Anxious to warn the world about the bio weapons being developed in Washington, Axel and Cora seek safe passage in to Canada, and of course, Barb is the only one that can help them. Filled with conflicting emotions for Axel, as well as morally torn between sides, she engages in a double cross, as she deals with various criminals and political thugs. Can Barb be trusted? Will Axel make it out of the country safely?
Back in 1996, Pamela Anderson was at the height of her popularity. She was a blonde bombshell that every man in America wanted to be with. I vividly recall printing pictures of her from the internet in the public library and even had a picture of her hanging in the closet of mine and my brother’s room. So it seemed only natural that Pamela Anderson would try to take the momentum from her worldwide fame and turn it in to a blockbuster movie career. I mean for all intents and purposes, Pamela Anderson is a knock out and she looks amazing in “Barb Wire.” Director David Hogan takes every chance to make her look great on screen, even at the expense of any substance that the movie accidentally stumbles in to.
And for a thirteen year old me in 1996, “Barb Wire” was wet dream fodder. As a vehicle for Anderson it had a small effect on her career, but as a movie it’s awful. It’s right there in the company of incredibly terrible super model vehicles like Anna Nicole Smith’s “Skyscraper” and Cindy Crawford’s “Fair Game.” Music video director David Hogan never quite knows how to grab even the slightest life out of Anderson’s performance, thus she spends most of her time on screen with little to no dialogue. She takes every advantage to strike a pose, though, with Hogan filming her in a bath in the dark, wielding guns in the dark, and riding her motorcycle at night. Because it’s a dystopia, you see and dystopias automatically have bad lighting.

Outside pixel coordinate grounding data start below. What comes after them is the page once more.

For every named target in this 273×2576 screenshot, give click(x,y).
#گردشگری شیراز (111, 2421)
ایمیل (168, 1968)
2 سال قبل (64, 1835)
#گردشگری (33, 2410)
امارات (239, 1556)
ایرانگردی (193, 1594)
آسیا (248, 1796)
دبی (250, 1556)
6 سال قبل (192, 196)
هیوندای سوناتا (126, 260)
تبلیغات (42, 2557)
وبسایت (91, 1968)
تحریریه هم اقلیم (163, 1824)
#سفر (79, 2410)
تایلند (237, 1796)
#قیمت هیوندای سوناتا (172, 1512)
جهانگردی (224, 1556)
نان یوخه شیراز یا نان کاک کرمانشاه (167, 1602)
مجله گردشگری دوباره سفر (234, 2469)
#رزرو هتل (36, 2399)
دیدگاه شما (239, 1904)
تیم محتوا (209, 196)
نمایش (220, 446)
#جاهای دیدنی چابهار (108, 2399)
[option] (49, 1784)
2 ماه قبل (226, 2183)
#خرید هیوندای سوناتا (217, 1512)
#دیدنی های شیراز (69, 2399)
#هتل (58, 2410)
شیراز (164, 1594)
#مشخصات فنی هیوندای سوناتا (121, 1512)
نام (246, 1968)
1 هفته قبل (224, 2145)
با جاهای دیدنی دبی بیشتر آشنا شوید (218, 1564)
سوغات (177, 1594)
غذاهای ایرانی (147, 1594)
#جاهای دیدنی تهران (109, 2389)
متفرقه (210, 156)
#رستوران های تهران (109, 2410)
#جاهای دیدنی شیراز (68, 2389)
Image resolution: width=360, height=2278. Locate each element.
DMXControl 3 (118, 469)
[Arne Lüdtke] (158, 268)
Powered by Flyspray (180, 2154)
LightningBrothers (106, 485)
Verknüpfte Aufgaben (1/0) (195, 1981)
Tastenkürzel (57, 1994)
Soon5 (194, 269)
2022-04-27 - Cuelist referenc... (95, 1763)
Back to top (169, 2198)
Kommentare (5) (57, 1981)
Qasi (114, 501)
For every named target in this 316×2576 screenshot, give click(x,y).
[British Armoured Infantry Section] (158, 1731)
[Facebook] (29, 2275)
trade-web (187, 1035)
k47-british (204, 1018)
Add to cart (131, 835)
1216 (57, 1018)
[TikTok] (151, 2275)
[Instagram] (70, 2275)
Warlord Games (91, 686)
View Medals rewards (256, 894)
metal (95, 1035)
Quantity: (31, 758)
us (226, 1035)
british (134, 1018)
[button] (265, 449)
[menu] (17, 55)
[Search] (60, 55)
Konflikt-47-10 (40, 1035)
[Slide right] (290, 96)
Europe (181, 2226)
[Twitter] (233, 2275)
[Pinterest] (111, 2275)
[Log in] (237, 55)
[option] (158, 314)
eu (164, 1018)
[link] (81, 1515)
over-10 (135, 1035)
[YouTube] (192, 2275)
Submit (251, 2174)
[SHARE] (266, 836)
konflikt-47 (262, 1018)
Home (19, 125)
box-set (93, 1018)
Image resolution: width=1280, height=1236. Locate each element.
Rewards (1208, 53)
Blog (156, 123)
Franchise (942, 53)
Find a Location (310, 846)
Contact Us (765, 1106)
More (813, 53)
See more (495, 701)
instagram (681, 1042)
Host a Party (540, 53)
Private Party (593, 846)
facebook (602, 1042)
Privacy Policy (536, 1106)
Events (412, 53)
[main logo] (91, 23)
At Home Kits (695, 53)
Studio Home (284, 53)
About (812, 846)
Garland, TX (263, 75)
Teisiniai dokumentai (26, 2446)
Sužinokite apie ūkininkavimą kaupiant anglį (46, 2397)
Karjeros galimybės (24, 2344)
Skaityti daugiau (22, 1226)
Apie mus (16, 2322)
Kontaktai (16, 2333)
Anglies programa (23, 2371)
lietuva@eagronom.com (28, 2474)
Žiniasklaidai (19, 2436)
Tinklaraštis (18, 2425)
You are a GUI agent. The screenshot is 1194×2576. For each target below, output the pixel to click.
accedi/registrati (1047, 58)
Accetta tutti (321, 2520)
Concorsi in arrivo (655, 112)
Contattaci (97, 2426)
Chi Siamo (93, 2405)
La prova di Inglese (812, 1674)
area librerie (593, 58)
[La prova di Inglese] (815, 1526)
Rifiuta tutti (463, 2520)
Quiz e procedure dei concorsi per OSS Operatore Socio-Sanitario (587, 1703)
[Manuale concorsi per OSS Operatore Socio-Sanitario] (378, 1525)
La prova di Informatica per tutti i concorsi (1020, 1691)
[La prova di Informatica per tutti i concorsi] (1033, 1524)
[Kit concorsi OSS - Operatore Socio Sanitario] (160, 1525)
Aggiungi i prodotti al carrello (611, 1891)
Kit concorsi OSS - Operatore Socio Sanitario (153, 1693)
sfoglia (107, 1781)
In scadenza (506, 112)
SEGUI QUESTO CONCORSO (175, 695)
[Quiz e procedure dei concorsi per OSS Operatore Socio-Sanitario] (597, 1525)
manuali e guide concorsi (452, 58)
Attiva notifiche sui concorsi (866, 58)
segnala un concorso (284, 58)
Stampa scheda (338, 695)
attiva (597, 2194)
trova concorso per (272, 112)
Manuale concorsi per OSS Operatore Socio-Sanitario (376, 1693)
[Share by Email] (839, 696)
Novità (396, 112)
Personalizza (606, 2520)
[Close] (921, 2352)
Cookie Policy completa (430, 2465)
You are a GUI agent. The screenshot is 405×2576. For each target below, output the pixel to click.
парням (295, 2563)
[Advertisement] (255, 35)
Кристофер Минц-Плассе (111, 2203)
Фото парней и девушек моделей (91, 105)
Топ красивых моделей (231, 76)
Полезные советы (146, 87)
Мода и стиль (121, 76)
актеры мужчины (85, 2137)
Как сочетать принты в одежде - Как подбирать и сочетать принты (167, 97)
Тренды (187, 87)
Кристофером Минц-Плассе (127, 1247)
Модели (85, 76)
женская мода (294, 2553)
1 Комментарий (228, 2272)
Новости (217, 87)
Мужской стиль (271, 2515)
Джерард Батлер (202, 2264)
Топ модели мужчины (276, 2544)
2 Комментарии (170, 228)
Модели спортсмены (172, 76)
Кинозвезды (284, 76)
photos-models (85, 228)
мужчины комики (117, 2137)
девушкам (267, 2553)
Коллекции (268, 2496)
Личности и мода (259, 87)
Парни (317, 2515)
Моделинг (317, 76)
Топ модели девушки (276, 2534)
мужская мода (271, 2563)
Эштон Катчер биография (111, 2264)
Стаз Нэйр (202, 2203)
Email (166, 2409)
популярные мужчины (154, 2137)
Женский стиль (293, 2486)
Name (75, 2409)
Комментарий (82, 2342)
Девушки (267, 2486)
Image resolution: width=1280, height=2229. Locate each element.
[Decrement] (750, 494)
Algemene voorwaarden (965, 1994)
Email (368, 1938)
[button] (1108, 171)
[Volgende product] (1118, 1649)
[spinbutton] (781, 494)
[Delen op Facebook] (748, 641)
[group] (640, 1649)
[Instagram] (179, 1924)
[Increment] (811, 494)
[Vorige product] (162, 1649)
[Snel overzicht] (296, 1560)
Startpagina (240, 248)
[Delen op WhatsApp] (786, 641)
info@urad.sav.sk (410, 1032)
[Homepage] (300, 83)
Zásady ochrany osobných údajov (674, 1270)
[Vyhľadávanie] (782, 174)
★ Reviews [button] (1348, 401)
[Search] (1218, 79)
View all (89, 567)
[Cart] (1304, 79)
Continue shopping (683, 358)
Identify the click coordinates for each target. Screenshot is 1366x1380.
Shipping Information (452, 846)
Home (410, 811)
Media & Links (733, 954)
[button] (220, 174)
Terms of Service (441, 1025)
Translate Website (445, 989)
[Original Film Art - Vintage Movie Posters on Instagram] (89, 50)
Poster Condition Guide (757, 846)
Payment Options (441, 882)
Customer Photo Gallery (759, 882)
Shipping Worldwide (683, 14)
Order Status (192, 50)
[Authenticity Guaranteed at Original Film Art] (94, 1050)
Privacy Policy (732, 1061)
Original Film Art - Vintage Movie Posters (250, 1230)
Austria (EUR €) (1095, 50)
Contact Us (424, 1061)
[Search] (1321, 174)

What dialogue she does have is fairly stiff and her titular heroine Barb Wire doesn’t garner enough focus to make her interesting or worth rooting for. The whole ill fated love story between her and Temuera Morrison doesn’t exactly evoke shades of Bogart and Bergman, as the talented Morrison basically works hard to build sexual tension with Anderson. Truthfully he probably could have had more tension with a block of plywood. In any case, Hogan does fill the screen with a strong supporting cast like Xander Berkeley, Steve Railsback, Udo Kier, Clint Howard, Jack Noseworthy, and Temeura Morrison—co-star of the aforementioned “Aquaman.”
They don’t quite salvage “Barb Wire” despite their best efforts, as it still ends up being a terrible cinematic experience, but that is a hell of a cast any director would kill to have. David Hogan’s Pamela Anderson vehicle is a swing and a giant miss, suggested only for hardcore nineties kids. It’s a straight faced adaptation of a goofy comic which probably should have had a much better sense of humor, all things considered. At the very least it’s fun nineties fodder that you can look back on with a cringe or two, and some gaffs.